Texte extrait:
══════
Moitará : rencontre entre des cultures différentes. Un mot du Haut Xingu qui synthétise une pratique ancestrale de ceux qui, il y a déjà longtemps, cherchent une façon de vivre - et même de survivre - à travers l’Amérique. Les circulations de savoirs entre des gens radicalement différents étaient, jadis, des situations banales. Le but était de connaître, d’apprendre, d’évoluer, de se laisser grandir au contact des connaissances d’autrui. La carte des marchés et des lieux d’échange du Brésil s’esquissait déjà dans la distribution de ces points d’écoute et de sagesse : ainsi, les cultures indigènes donnèrent le premier coup de pinceau à une géographie naissante qui promettait créativité et respect.

“Les peuples indigènes peuvent montrer une façon de vivre différente”

Clezio Krahô

Un seul village, plusieurs peuples. Ici, la sagesse des Amérindiens brésiliens est partagée avec tous ceux qui veulent apprendre en séjournant une semaine au beau milieu du pays, dans le parc de la Chapada dos Veadeiros dans l’état de Goiás. Le paysage du Cerrado - un biome, ou écozone de transition entre des régions humides et sèches, aux chutes d’eau exubérantes - reçoit depuis 2007, des peuples natifs et des non-indigènes qui expérimentent un monde sans pareil. Dans cette ‘aldeia multi-ethnique’, chaque jour est l’occasion de vivre une des cultures présentes. Plus de vingt ethnies y ont tissé des liens avec d’autres au long de toutes ces années de rencontre, auxquelles participent aussi des chercheurs, des documentaristes, des artistes, et tous ceux qui s’intéressent aux cosmologies indigènes.

Fabriqués à partir du cuité, le fruit d’un arbre du Centre-Ouest brésilien, les maracas sont les instruments musicaux qui accompagnent les pas des Krahô et créent l’ambiance sonore caractéristique de leur présence. Leur groupe dans le village multi-éthnique n’est qu’une petite partie censé représenter presque trois mille personnes qui vivent au nord-est de l’État du Tocantins. Ils parlent le Timbira, une langue jê du groupe macro-jê, et font un usage omniprésent de la paille, dans l’artisanat rituel comme dans le quotidien. Cette la matière des rubans qui ornent leurs têtes quand ils dansent à pas rythmés, s’organisant en groupes tantôt exclusivement masculins, tantôt exclusivement féminins, tantôt mixtes.

“C’est une rencontre très importante en ce que nous pouvons faire connaissance avec ceux qui nous sont apparentés,
Les réunions et les conférences nous rendent plus forts ”
══════
Matériel fourni:
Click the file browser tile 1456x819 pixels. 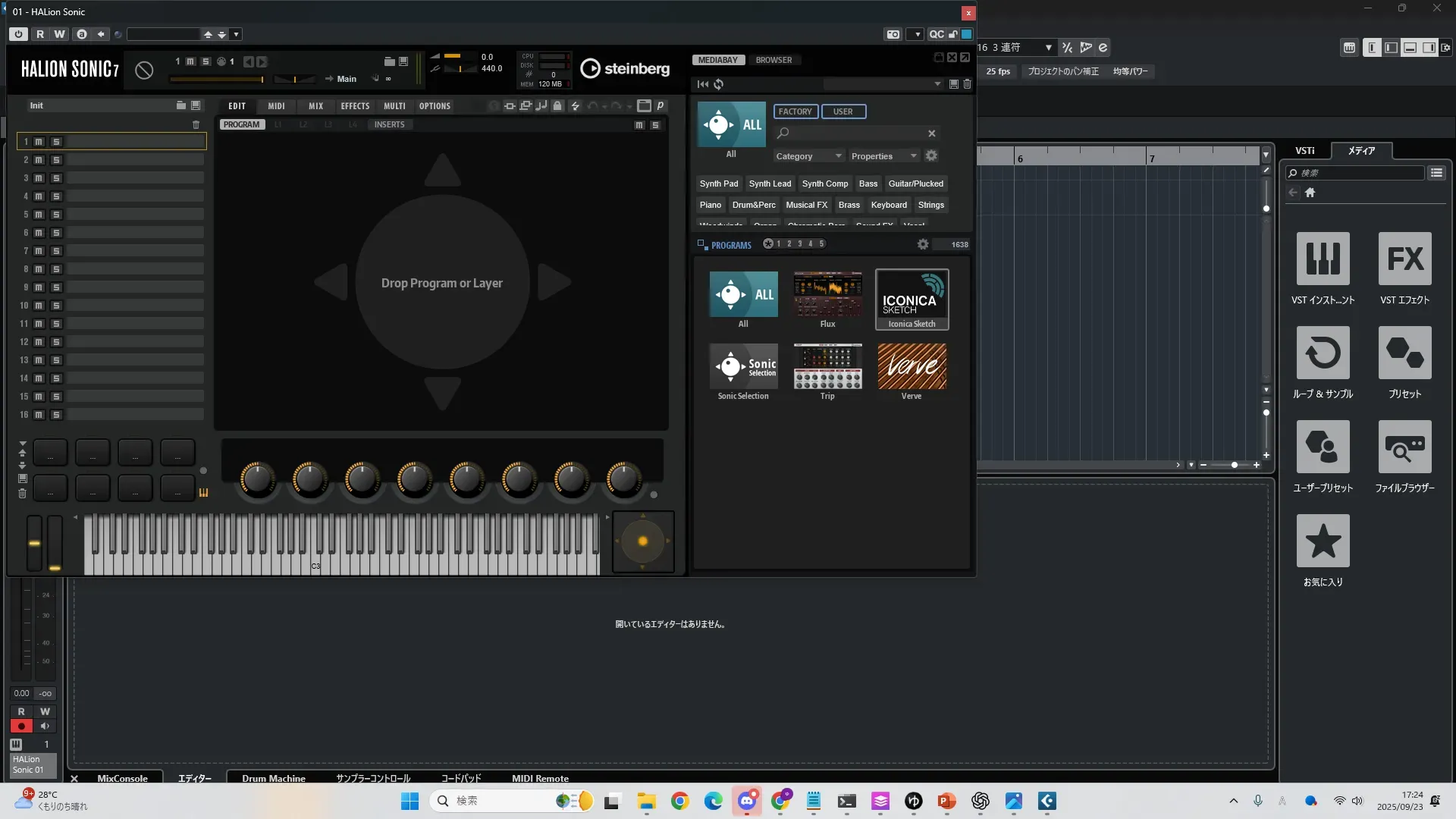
══════
Consigne écrite 1: Recopiez fidèlement le passage du texte extrait qui commence à « Un seul village, plusieurs » et se termine à « aux cosmologies indigènes. ».
Consigne écrite 2: D'après le texte sur le village multi-ethnique, quelles catégories de personnes participent aussi aux rencontres, en plus des peuples natifs ? Citez-les toutes.
Consigne écrite 3:
Répondez aux questions suivantes à l'aide du texte extrait.
(a) Que signifie le mot Moitará ?
(b) Depuis quelle année le paysage du Cerrado accueille-t-il des peuples natifs et des non-indigènes ?
(c) Quelle langue parlent les Krahô ?

Réponse écrite 1:
Un seul village, plusieurs peuples. Ici, la sagesse des Amérindiens brésiliens est partagée avec tous ceux qui veulent apprendre en séjournant une semaine au beau milieu du pays, dans le parc de la Chapada dos Veadeiros dans l’état de Goiás. Le paysage du Cerrado - un biome, ou écozone de transition entre des régions humides et sèches, aux chutes d’eau exubérantes - reçoit depuis 2007, des peuples natifs et des non-indigènes qui expérimentent un monde sans pareil. Dans cette ‘aldeia multi-ethnique’, chaque jour est l’occasion de vivre une des cultures présentes. Plus de vingt ethnies y ont tissé des liens avec d’autres au long de toutes ces années de rencontre, auxquelles participent aussi des chercheurs, des documentaristes, des artistes, et tous ceux qui s’intéressent aux cosmologies indigènes.

Réponse écrite 2:
- des chercheurs
- des documentaristes
- des artistes
- tous ceux qui s'intéressent aux cosmologies indigènes

Réponse écrite 3:
(a) Rencontre entre des cultures différentes.
(b) Depuis 2007.
(c) Le Timbira, une langue jê du groupe macro-jê.